How fast life can change. How quickly can my best laid plans go to waste. On Monday I was looking forwards to life, looking forwards to the future. I was to go on holiday. I had several suitors at my door. Now, on Friday, I sit here, alone in my flat, wondering if there is a future, and what it will bring.
The worst part is that I knew it was going to happen, I'd known what they'd say. 3.30pm, I strode into the hospital with all the confidence of youth. It never happens to you. It never happens to you.
The young blonde nurse saw how I was trying to overcome my nerves, and talked to me about the procedure. I didn't bother telling her I already knew the procedure like the back of my hand, that I had sent others down for the same procedure, talked to them like she was talking to me. In the back of my mind, I knew. I kept telling myself that it didn't matter, that what I was about to be told wouldn't affect me.

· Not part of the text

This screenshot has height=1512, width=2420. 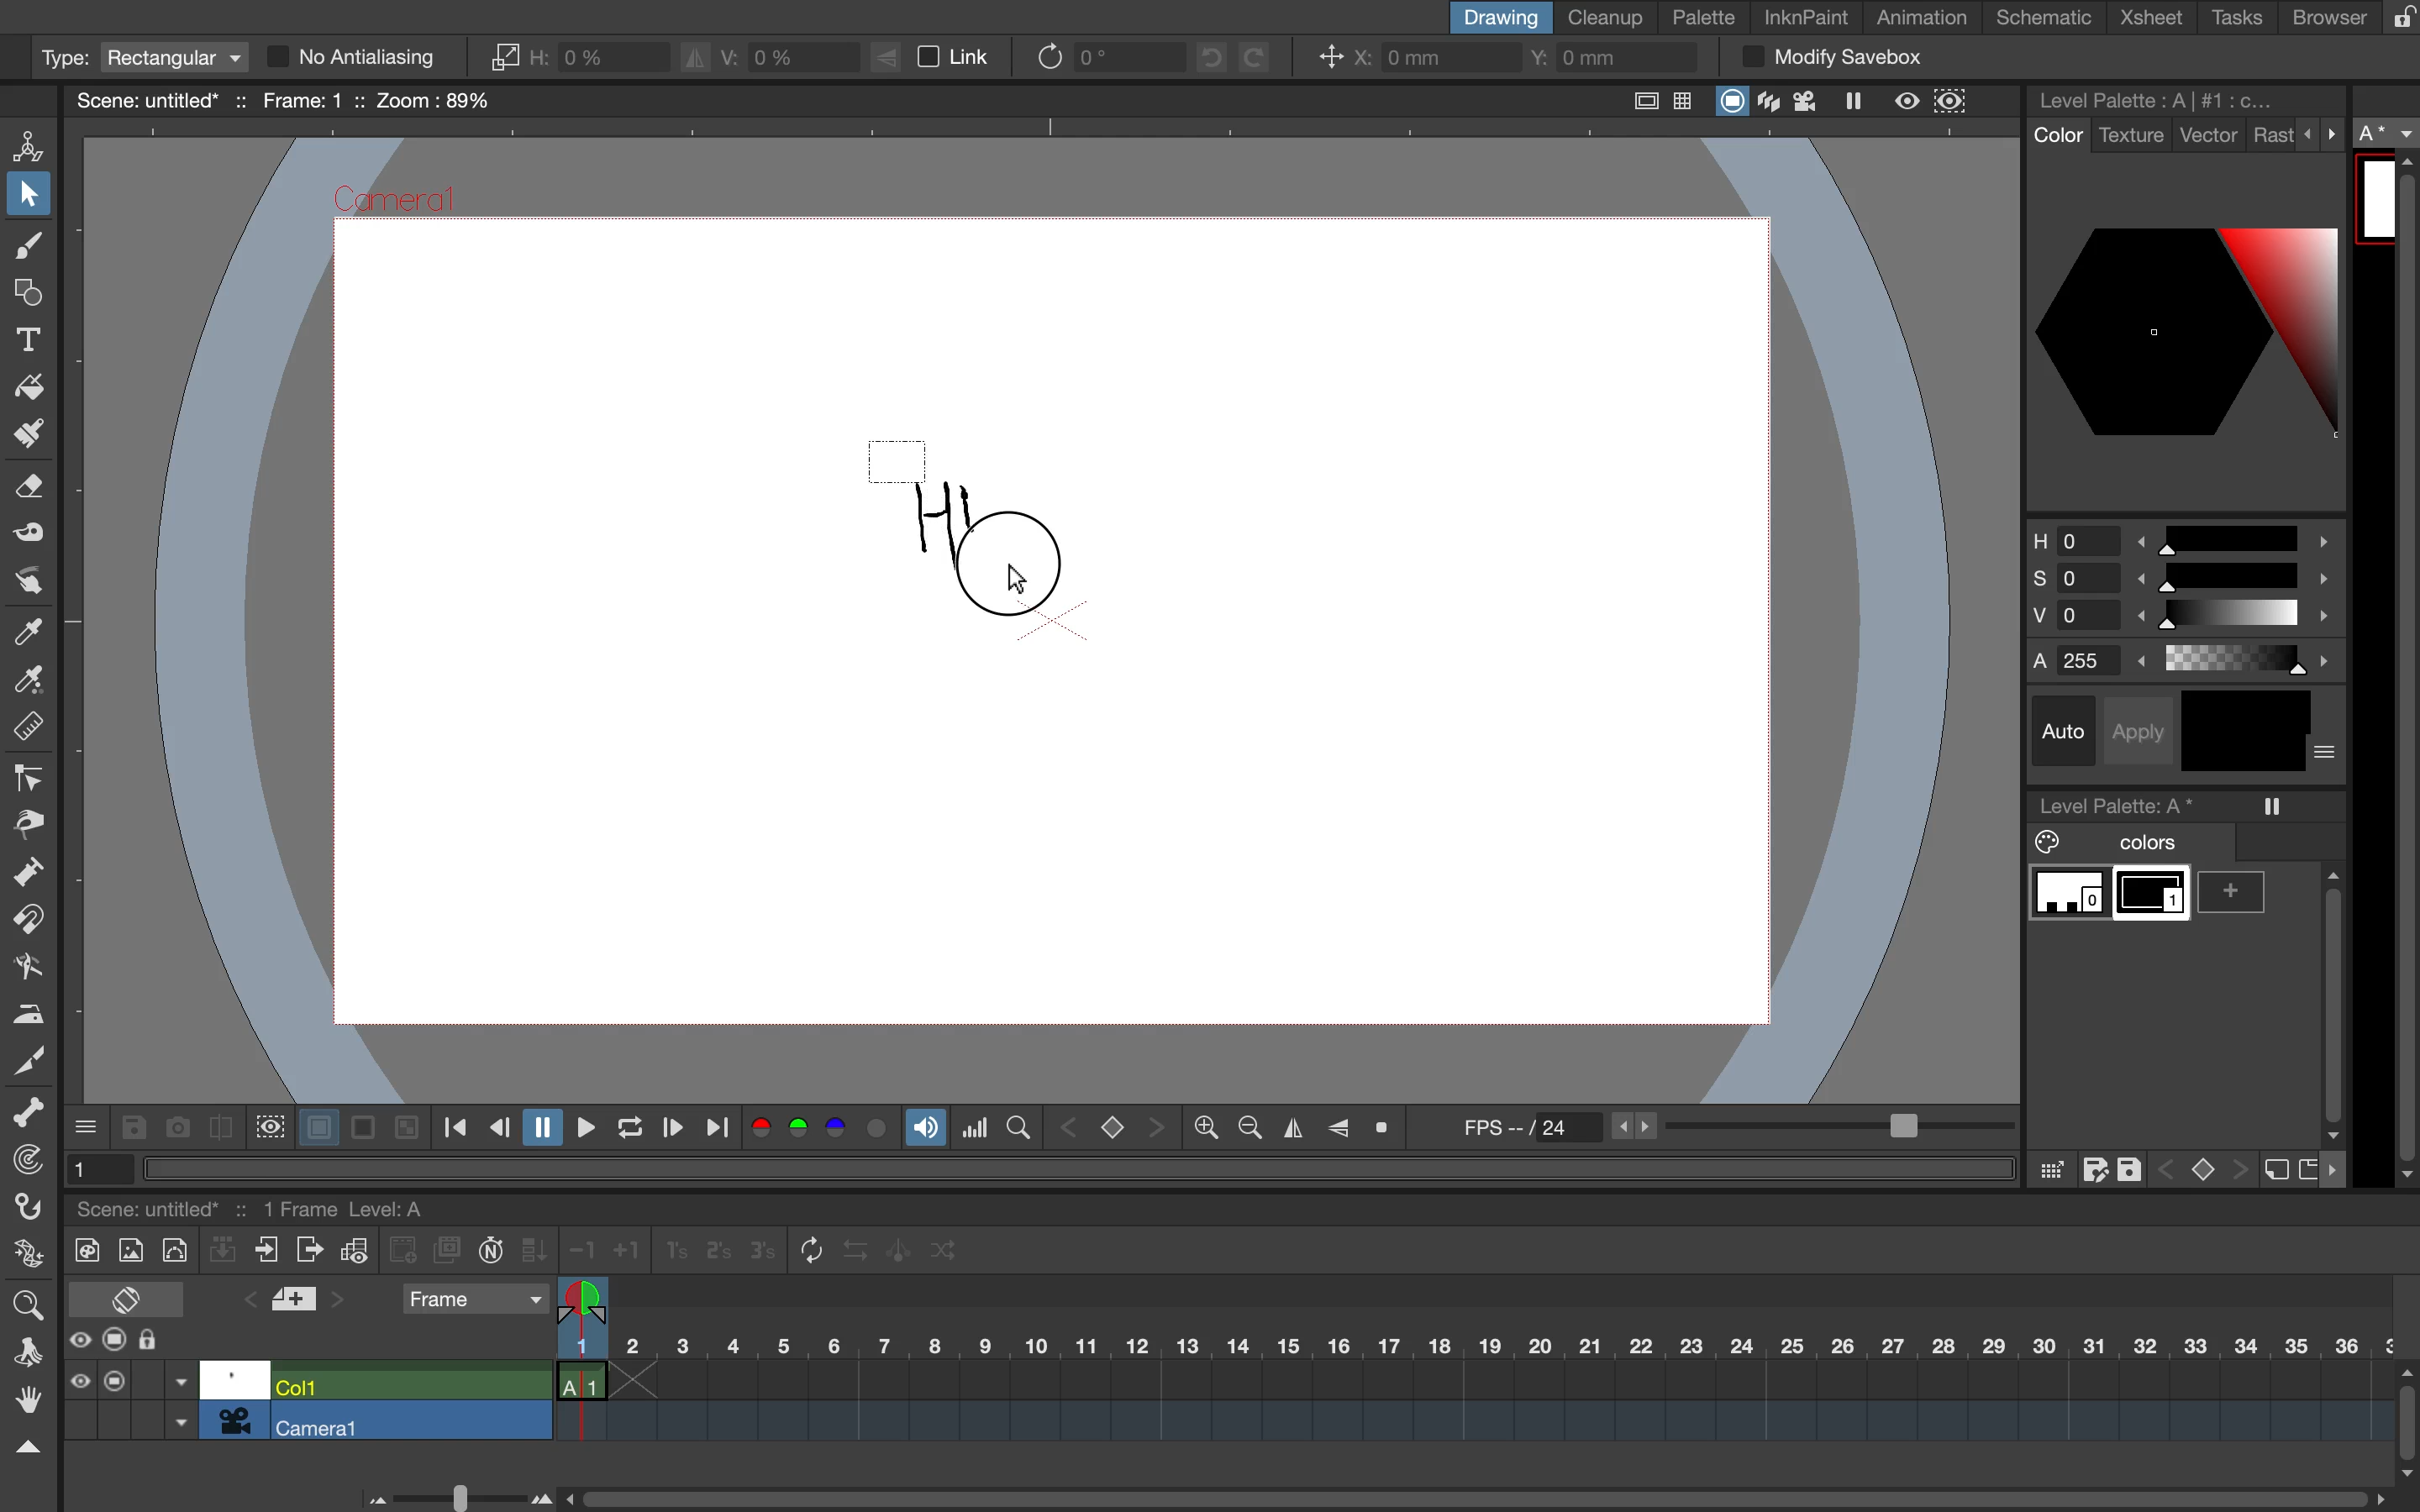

The procedure room was quiet, and I lay down, complient and quiet. The doctor was clicking furiously on the computer as the scan built up images. I knew doctors didn't click on the images unless they wanted to save them, unless there was something to save, something to look at, to investigate, to diagnose.
She looked at me, and I explained I knew what was going on, and could she show me the images? She kindly obliged, and I could see for myself the bad news in full black and white image. I didn't need to have her tell me what I saw.
The rest of the week has been spent in self inflicted disaster, a mixture of my destructive nature and people's lack of reaction to my news. "Well, you knew already," said one friend. "You've been trying to get a doctor to listen to you for five years."
Does that make it any better? Does it?
"Well, you never wanted children anyway," said my sister, in youthful ignorance.
I've suspected since I was eighteen that I wasn't able to carry a child. Since the first miscarriage. My entire family being incredibly fertile, and with my terrible behaviour at the time, I had thought it would only be a matter of time before I fell pregnant.
It seems that every time a child begins to form, it realises where it is and jumps ship, sometimes before I even know it. The last time was the most painful though, because I had wanted it, and I had known about it, and I had loved it, even though it was only a ball of cells in a mis-shapen uterus.
It was always easier to pretend it didn't matter, to pretend I didn't want a child, to pretend that I didn't care.
It led me to this. To the terrible truth. That I had not only one malfunctioning ovary, but a twisted uterus as well, making conception and gestation a serious improbability. A genetic quirk, a bad luck. Not only did the malfunctioning ovary mean problem eggs, it meant my hormones whipping up a storm, making me not only be less female, but appear so as well.
I feel like crawling under my duvet and never emerging again. I function only because I know I have to, because there is no other option. Now I'm officially living a half life. My purpose as a female is now gone, and I don't quite know where to go from here.